Signal Transduction Pathways as Therapeutic Targets in Cancer Cells Since the discovery that the v-src oncogene has protein tyrosine kinase activity, the central role of tyrosine phosphorylation in cellular responses to growth factors has become apparent. Many tyrosine kinases act at the apex of signaling pathways and are transmembrane proteins (receptor tyrosine kinases, RTK) or are associated with structures at the plasma membrane (Src-, Janus-, and Fak-family kinases). RTKs are transmembrane glycoproteins that undergo dimerization upon ligand binding, with activation of their cytoplasmic tyrosine kinase domains by proximity-induced trans-phosphorylation of the activation loop.
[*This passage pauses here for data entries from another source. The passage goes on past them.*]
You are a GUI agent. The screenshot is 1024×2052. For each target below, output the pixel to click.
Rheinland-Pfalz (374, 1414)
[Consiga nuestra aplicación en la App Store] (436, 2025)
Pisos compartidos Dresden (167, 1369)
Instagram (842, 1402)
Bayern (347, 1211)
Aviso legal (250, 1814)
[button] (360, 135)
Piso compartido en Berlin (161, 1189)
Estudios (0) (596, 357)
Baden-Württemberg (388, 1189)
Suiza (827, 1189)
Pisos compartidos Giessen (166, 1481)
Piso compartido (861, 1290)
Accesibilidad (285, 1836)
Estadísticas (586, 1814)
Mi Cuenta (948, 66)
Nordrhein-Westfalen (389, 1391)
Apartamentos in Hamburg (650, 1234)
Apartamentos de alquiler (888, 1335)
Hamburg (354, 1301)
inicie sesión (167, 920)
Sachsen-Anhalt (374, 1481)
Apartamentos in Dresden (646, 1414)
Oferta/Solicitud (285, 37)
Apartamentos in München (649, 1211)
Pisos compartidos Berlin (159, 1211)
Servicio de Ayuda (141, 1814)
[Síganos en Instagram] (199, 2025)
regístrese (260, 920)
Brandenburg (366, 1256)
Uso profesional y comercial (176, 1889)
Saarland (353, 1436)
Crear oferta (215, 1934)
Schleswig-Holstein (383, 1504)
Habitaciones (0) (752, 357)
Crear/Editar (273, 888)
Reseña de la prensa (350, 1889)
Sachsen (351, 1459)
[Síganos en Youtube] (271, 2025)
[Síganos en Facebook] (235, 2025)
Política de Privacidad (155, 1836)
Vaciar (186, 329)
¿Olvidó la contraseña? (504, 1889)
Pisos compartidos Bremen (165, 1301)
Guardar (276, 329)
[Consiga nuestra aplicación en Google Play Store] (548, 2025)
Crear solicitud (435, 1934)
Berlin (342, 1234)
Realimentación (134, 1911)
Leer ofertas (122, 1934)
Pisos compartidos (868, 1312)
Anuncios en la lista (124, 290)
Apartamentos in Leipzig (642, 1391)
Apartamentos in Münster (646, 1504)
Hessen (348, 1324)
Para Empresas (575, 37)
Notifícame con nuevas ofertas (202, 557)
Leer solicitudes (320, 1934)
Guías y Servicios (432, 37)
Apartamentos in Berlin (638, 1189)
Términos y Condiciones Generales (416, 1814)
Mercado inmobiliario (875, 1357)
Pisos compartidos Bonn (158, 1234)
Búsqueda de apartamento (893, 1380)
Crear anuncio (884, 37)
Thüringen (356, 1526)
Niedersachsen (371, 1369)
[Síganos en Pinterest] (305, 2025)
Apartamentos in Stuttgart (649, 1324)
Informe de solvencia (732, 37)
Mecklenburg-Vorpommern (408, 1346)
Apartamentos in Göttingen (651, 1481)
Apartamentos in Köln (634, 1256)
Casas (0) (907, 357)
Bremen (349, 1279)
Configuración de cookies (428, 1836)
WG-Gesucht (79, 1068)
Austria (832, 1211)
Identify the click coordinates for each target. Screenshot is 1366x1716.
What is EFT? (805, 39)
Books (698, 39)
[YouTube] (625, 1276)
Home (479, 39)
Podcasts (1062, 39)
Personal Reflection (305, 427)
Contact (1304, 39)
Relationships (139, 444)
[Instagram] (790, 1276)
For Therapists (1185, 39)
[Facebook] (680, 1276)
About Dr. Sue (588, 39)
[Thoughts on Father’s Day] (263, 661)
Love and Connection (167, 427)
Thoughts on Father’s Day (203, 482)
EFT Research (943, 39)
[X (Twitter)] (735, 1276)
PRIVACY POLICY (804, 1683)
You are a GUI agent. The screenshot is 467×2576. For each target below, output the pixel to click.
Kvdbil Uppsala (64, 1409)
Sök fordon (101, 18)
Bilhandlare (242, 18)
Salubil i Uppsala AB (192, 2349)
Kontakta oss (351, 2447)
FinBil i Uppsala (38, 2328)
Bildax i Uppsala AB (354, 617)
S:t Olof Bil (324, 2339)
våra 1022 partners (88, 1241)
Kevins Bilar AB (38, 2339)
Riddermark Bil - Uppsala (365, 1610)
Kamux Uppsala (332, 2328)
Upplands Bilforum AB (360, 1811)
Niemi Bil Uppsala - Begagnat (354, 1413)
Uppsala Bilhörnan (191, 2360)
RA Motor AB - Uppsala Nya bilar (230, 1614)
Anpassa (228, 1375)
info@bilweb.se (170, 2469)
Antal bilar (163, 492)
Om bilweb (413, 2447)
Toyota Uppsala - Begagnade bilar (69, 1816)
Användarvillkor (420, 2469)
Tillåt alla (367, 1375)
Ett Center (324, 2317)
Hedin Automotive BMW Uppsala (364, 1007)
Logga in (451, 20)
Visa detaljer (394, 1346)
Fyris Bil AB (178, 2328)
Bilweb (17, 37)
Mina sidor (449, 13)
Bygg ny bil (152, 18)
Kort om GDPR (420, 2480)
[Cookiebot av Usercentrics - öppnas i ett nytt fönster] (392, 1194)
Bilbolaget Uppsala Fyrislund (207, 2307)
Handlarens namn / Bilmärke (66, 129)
Tyrosine residues of the receptor or adaptor proteins (such as IRS-1 or Shc) are phosphorylated and act as docking sites for proteins containing SH2 (Src- homology 2) or PTB (phosphotyrosine binding) domains, thus initiating multiple signal transduction pathways (Fig. 80-2). Normally, tyrosine kinase activity is short-lived and reversed by protein tyrosine phosphatases (PTP). However, in many human cancers, tyrosine kinases or components of their downstream pathways are activated by mutation, gene amplification, or chromosomal translocations. Because these pathways regulate proliferation, survival, migration, and angiogenesis, they have been identified as important targets for cancer therapeutics. Figure 80-2
Therapeutic targeting of signal transduction pathways in cancer cells. Three major signal transduction pathways are activated by receptor tyrosine kinases (RTK). 1. The protooncogene Ras is activated by the Grb2/mSOS guanine nucleotide exchange factor, which induces an association with Raf and activation of downstream kinases (MEK and ERK1/2). 2. Activated PI3K phosphorylates the membrane lipid PIP2 to generate PIP3, which acts as a membrane-docking site for a number of cellular proteins including the serine/threonine kinases PDK1 and Akt. PDK1 has numerous cellular targets including Akt and mTOR. Akt phosphorylates target proteins that promote resistance to apoptosis and enhance cell cycle progression, while mTOR and its target p70S6K upregulate protein synthesis to potentiate cell growth. 3. Activation of PLC-γ leads the formation of
diacylglycerol (DAG) and increased intracellular calcium, with activation of multiple isoforms of PKC and other enzymes regulated by the calcium/calmodulin system. Other important signaling pathways involve non-RTKs that are activated by cytokine or integrin receptors. Janus kinases (JAK) phosphorylate STAT (signal transducer and activator of transcription) transcription factors, which translocate to the nucleus and activate target genes. Integrin receptors mediate cellular interactions with the extracellular matrix (ECM), inducing activation of FAK (focal adhesion kinase) and c-Src, which activate multiple downstream pathways, including modulation of the cell cytoskeleton. Many activated kinases and transcription factors migrate into the nucleus where they regulate gene transcription, thus completing the path from extracellular signals, such as growth factors, to a change in cell phenotype, such as induction of differentiation or cell proliferation. The nuclear targets of these processes include transcription factors (e.g., Myc, AP-1, and serum response factor) and the cell cycle machinery (CDKs and cyclins). Inhibitors of many of these pathways have been developed for the treatment of human cancers. Examples of inhibitors that are currently being evaluated in clinical trials are shown in purple.